• [INSTRUCTION 1]: Count the lines of the records that contain the word "button", and give only the number.

• [SOURCE EXTRACT]:
════════

The following is the outcome from the query:

mse rmse
5.08 2.25

The MSE value from the preceding query results indicates that our model is accurate enough to the actual values from our validation dataset.

We can also observe that Redshift ML is able to identify the right combination of features to come up with a usable prediction model. We can further check the impact of each attribute and its contribution and weightage in the model selection using the following command:

select explain_model ('model_abalone_ring_prediction')

The following is the outcome, where each attribute weightage is representative of its role in model decision-making:

{"explanations":
    {"kernel_shap":
      {"label0":
        {"expected_value":10.06938362121582,
          "global_shap_values":
          {
            "diameter":0.6897614190439705,
            "height":0.38391156156643987,
            "length":0.29646334630067408,
            "sex":0.5516722137411109,
            "shell":1.5679368167990147,
            "shucked":2.222549468867254,
            "viscera":0.2879883139361144,
            "whole":0.8085603201751219
            }
        }
       }
      }
      ,"version":"1.0"
    }

Use case 2: Multi-class classification

For this use case, we use the Covertype dataset (copyright Jock A. Blackard and Colorado State University), which contains information collected by the US Geological Survey and the US Forest Service about wilderness areas in northern Colorado. This has been downloaded to an S3 bucket to make it simple to create the model. You may want to download the dataset description. This dataset contains various measurements such as elevation, distance to waters and roadways, as well as the wilderness area designation and the soil type. Our ML task is to create a model to predict the cover type for a given area.

════════

• [PROVIDED ENTRIES]:
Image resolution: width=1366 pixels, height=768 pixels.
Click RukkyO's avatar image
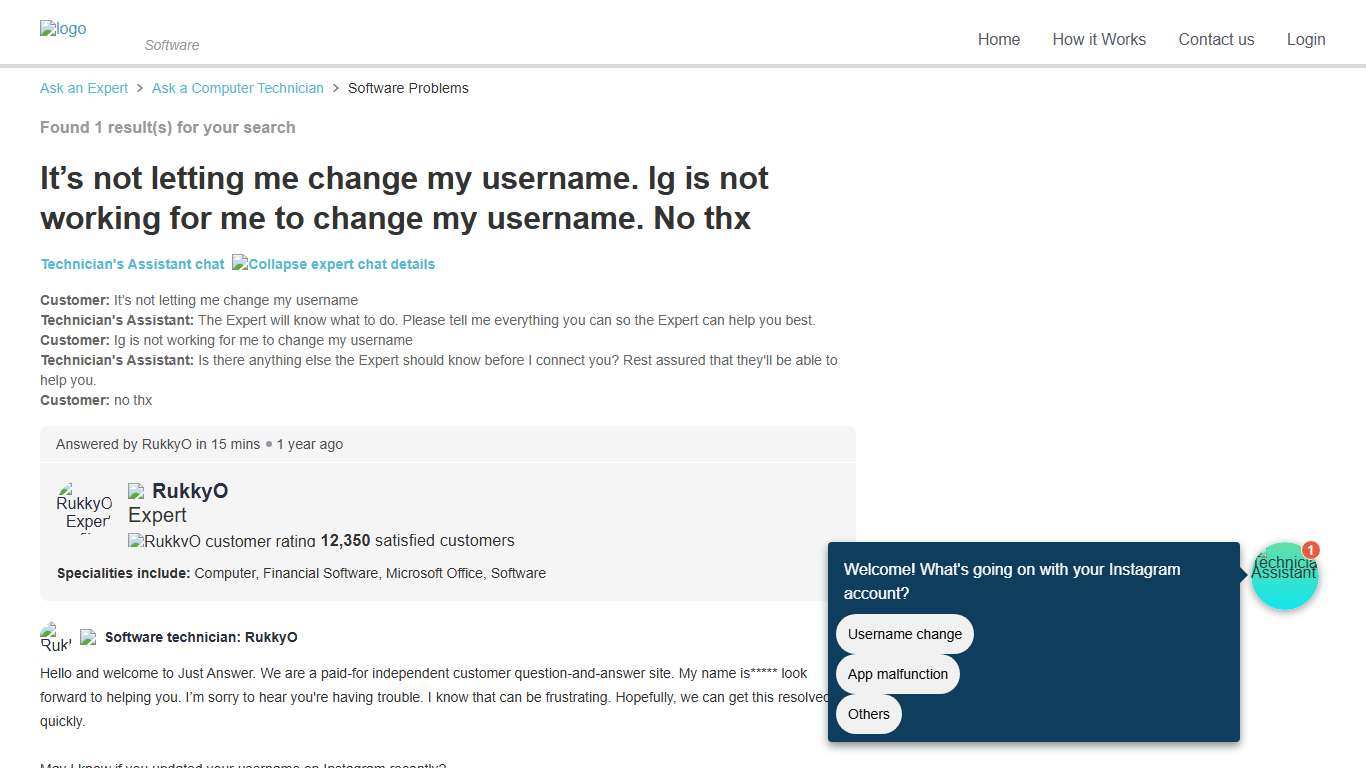point(84,505)
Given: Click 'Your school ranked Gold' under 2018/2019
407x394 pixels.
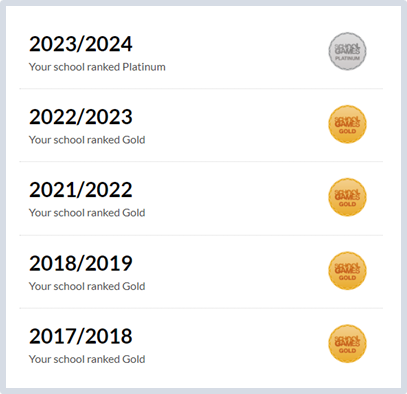Looking at the screenshot, I should point(87,286).
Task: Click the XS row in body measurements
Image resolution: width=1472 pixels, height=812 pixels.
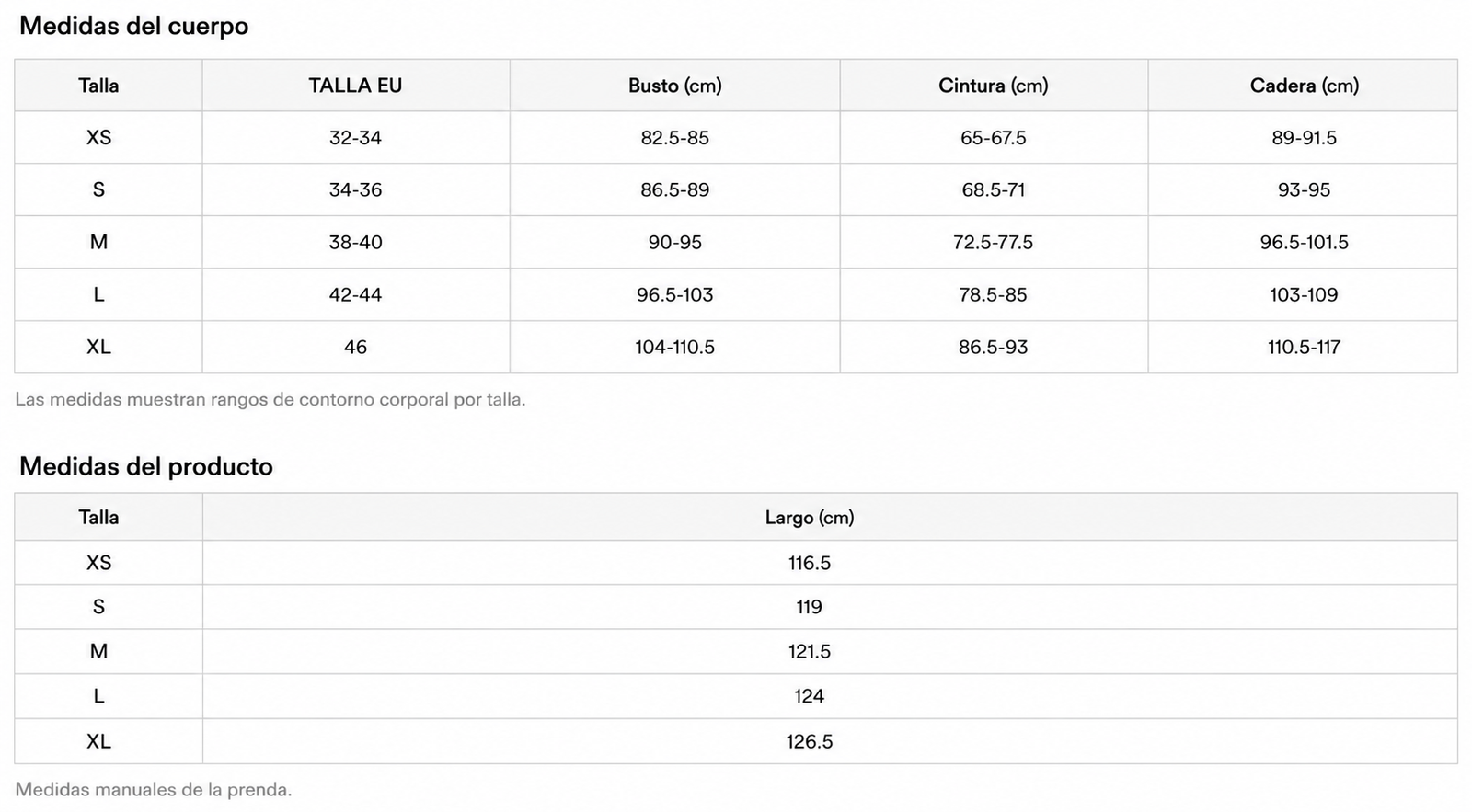Action: coord(736,138)
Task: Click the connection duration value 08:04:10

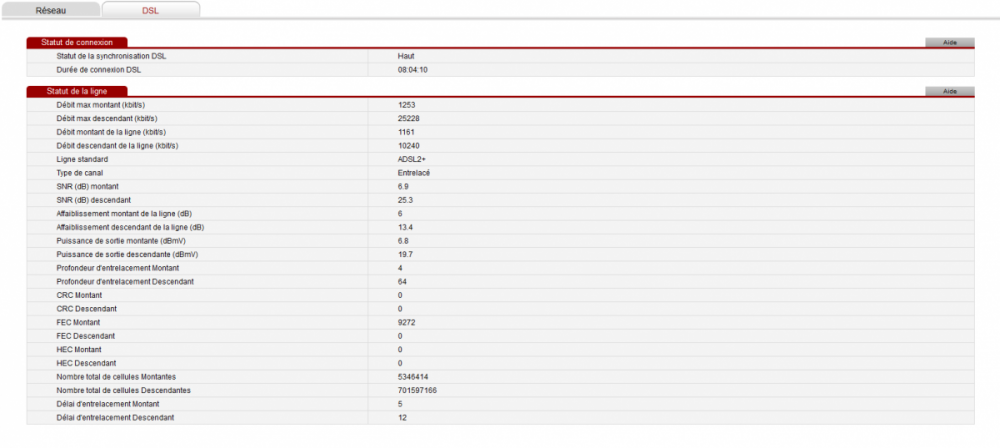Action: pyautogui.click(x=413, y=70)
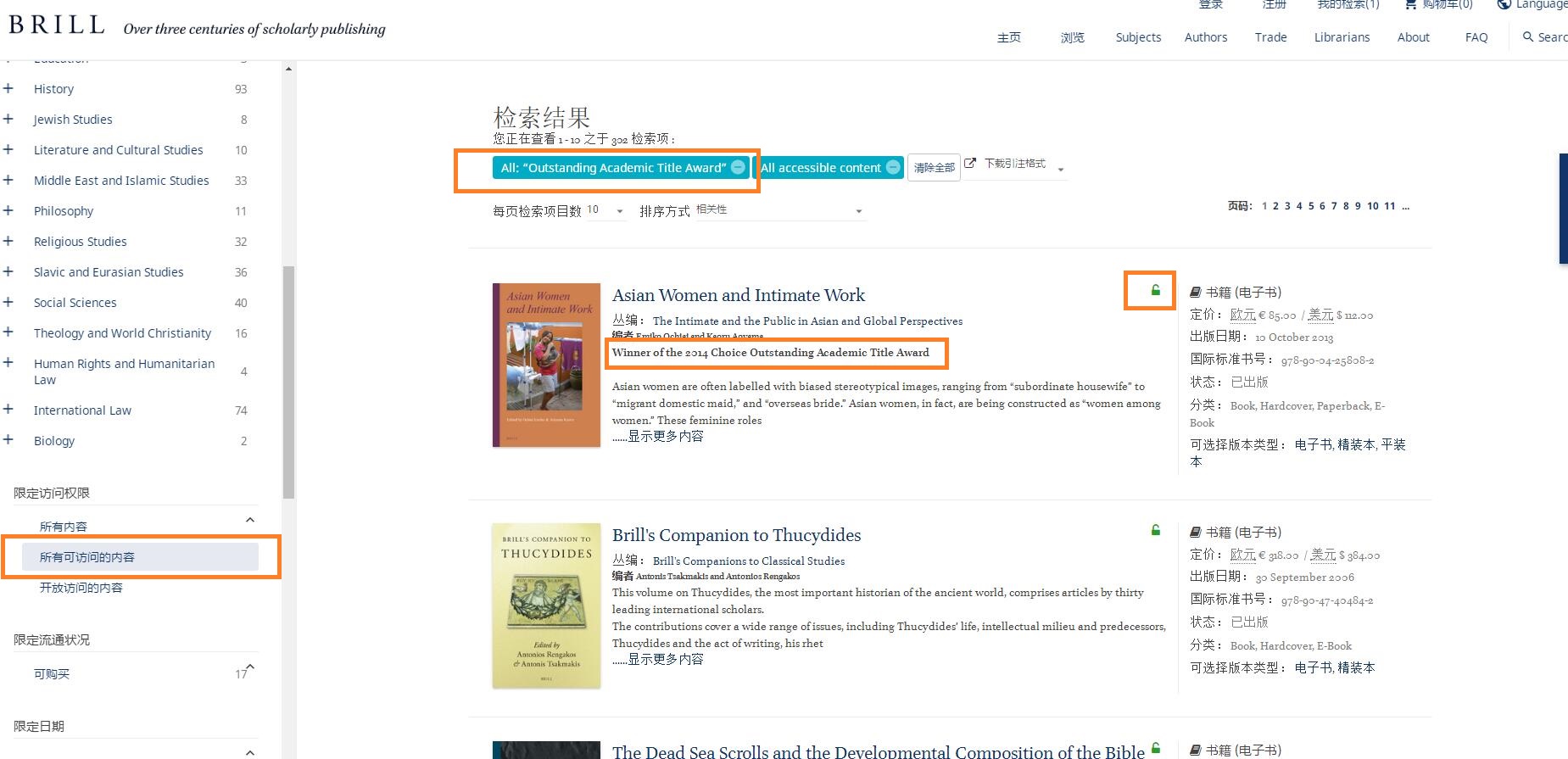This screenshot has width=1568, height=759.
Task: Collapse the 限定访问权限 section chevron
Action: click(x=250, y=520)
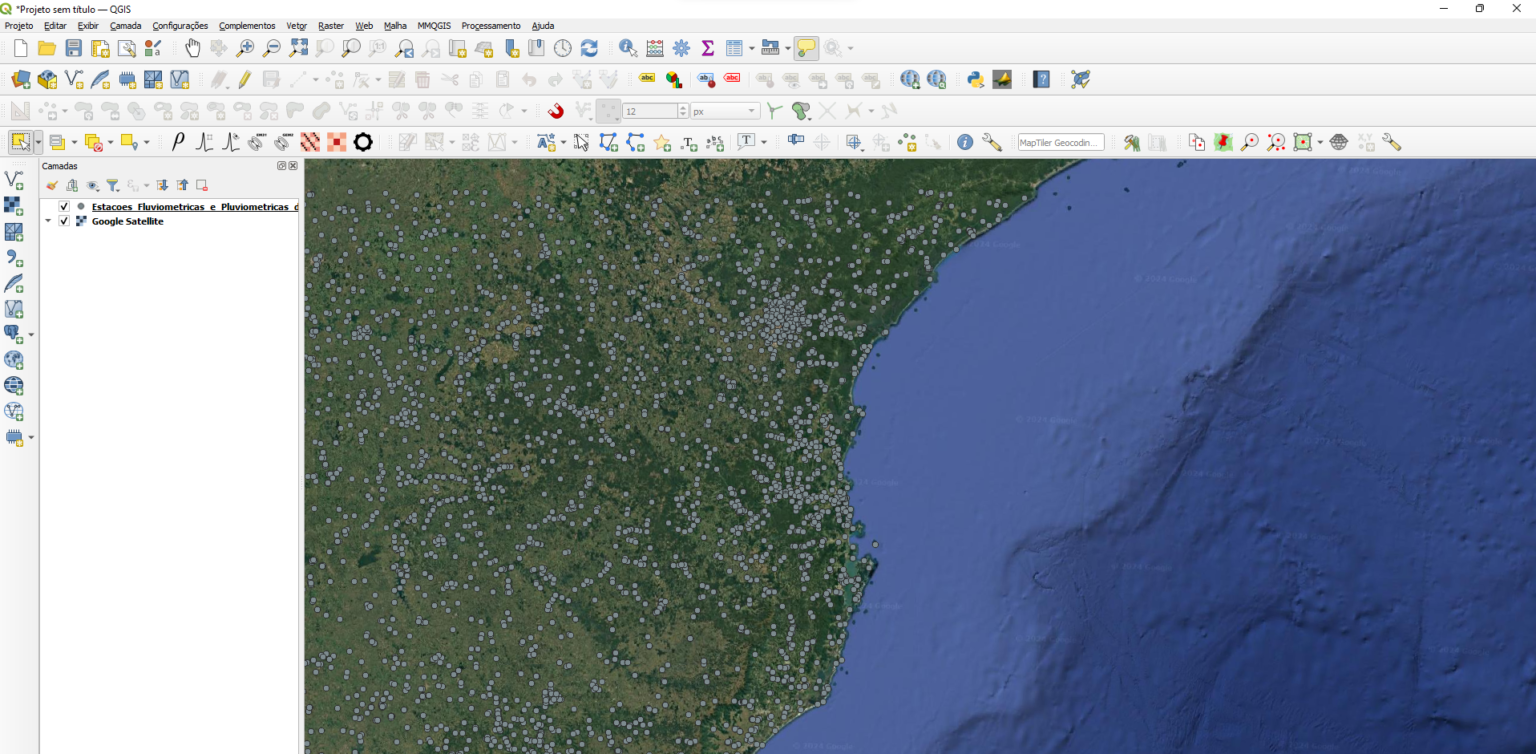Toggle map tips with the speech bubble icon

807,47
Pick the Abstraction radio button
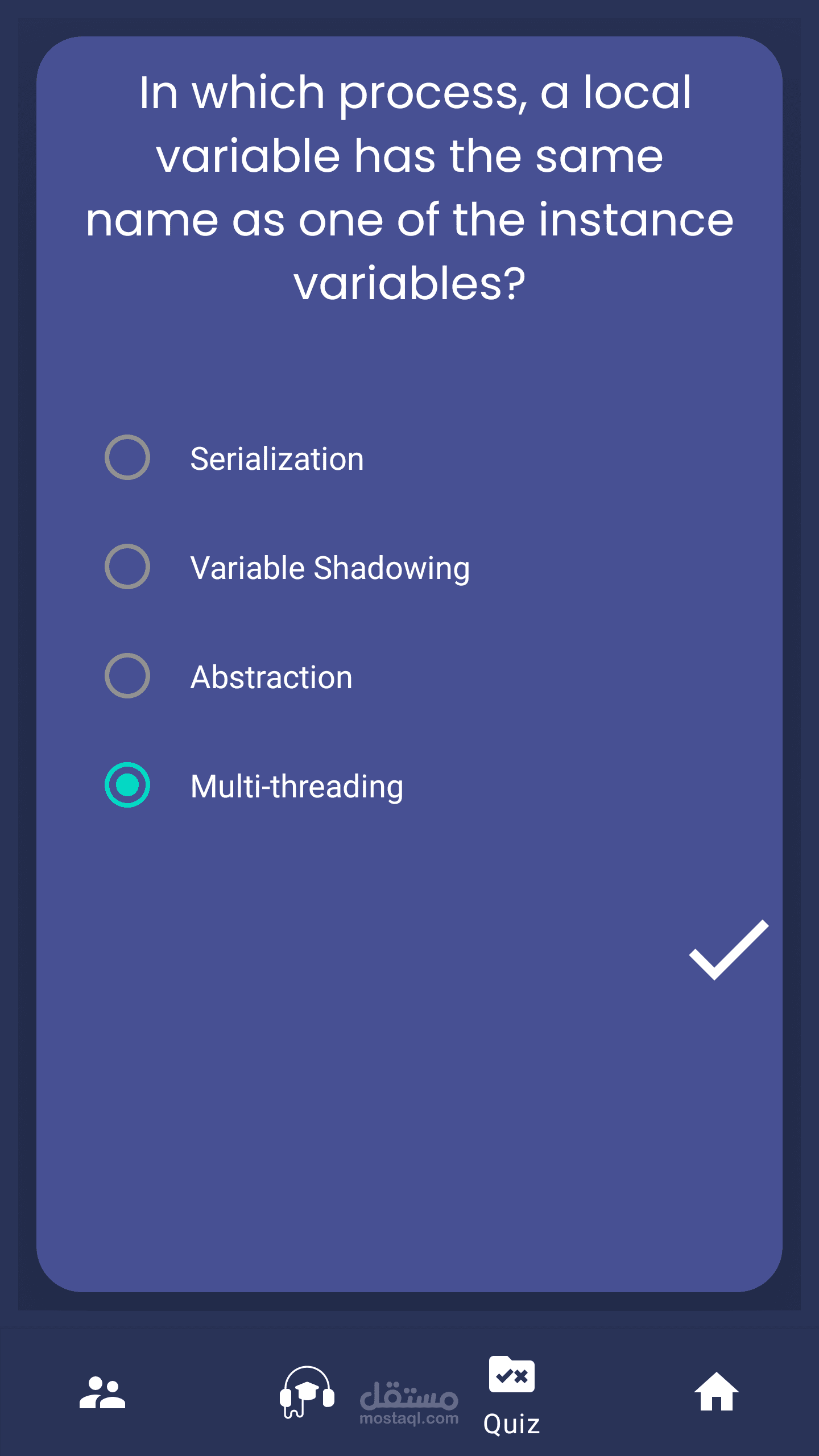The image size is (819, 1456). (127, 676)
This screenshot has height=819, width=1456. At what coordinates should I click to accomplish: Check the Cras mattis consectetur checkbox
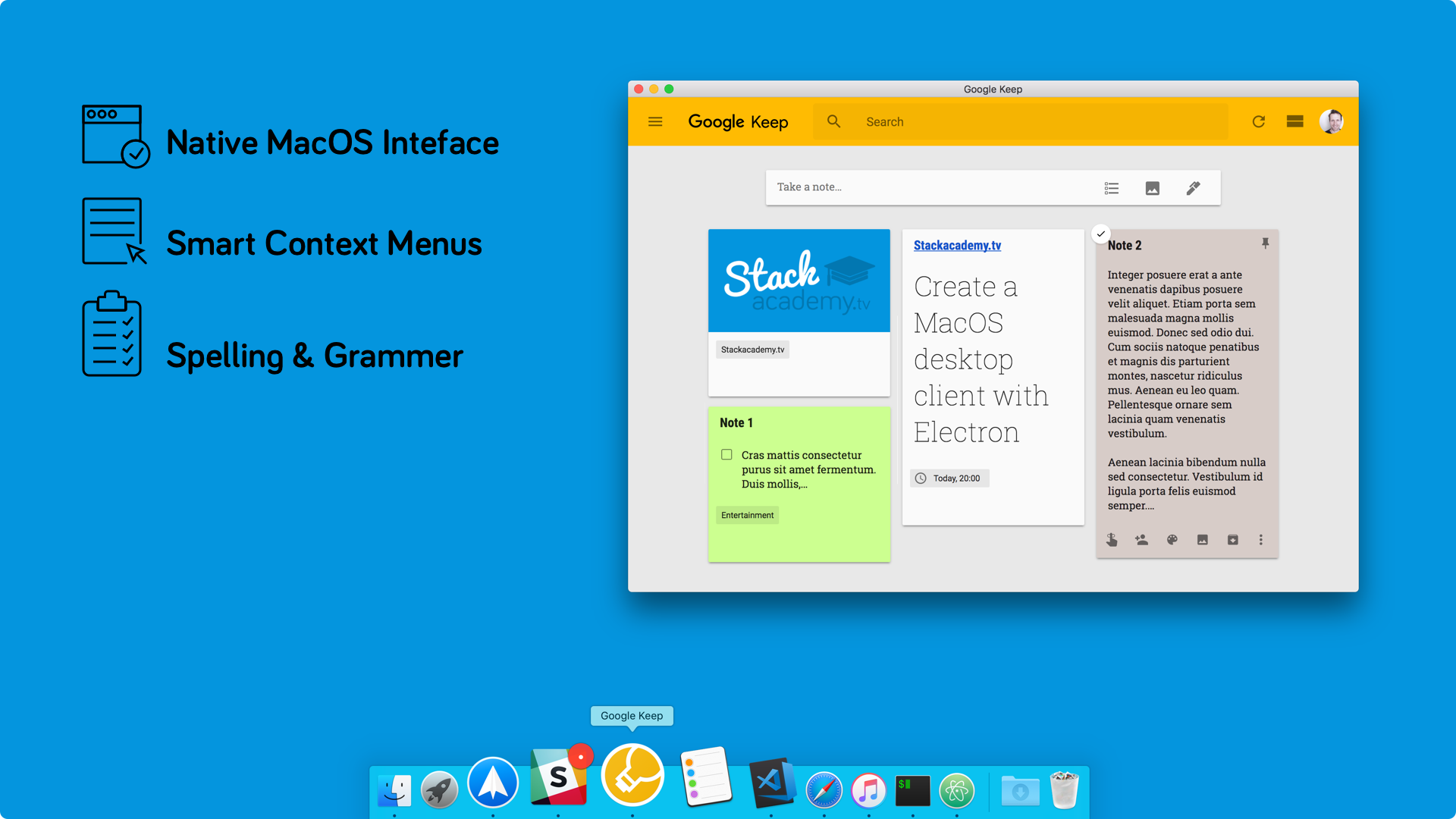pyautogui.click(x=726, y=455)
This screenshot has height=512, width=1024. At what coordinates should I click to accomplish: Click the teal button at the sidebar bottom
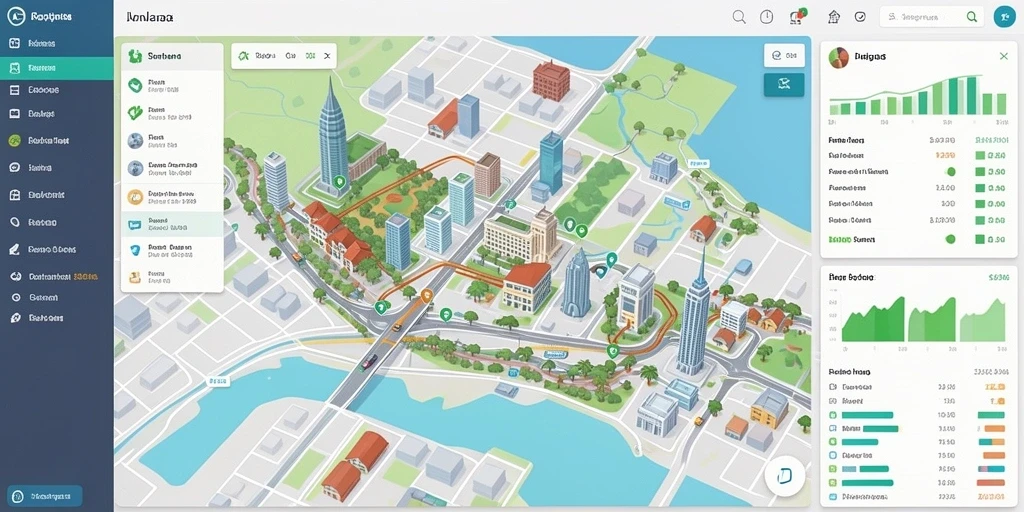pos(45,496)
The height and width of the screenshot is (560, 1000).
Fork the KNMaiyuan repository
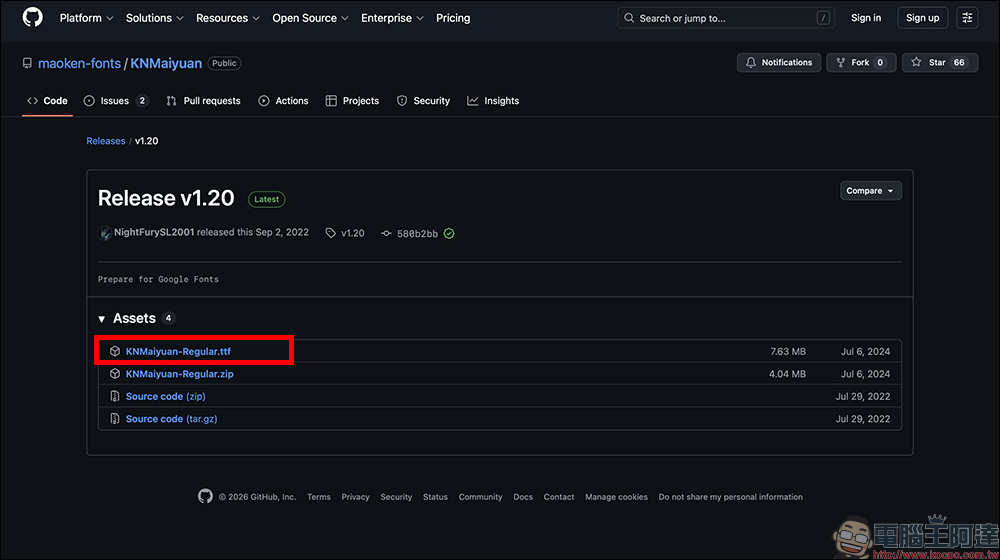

════════

• [INSTRUCTION 2]: Name every attribute that has a global SHAP value in the model explanation output of the Redshift ML excerpt.

• [COMPLETE ANSWER 1]: 2

• [COMPLETE ANSWER 2]: diameter, height, length, sex, shell, shucked, viscera, whole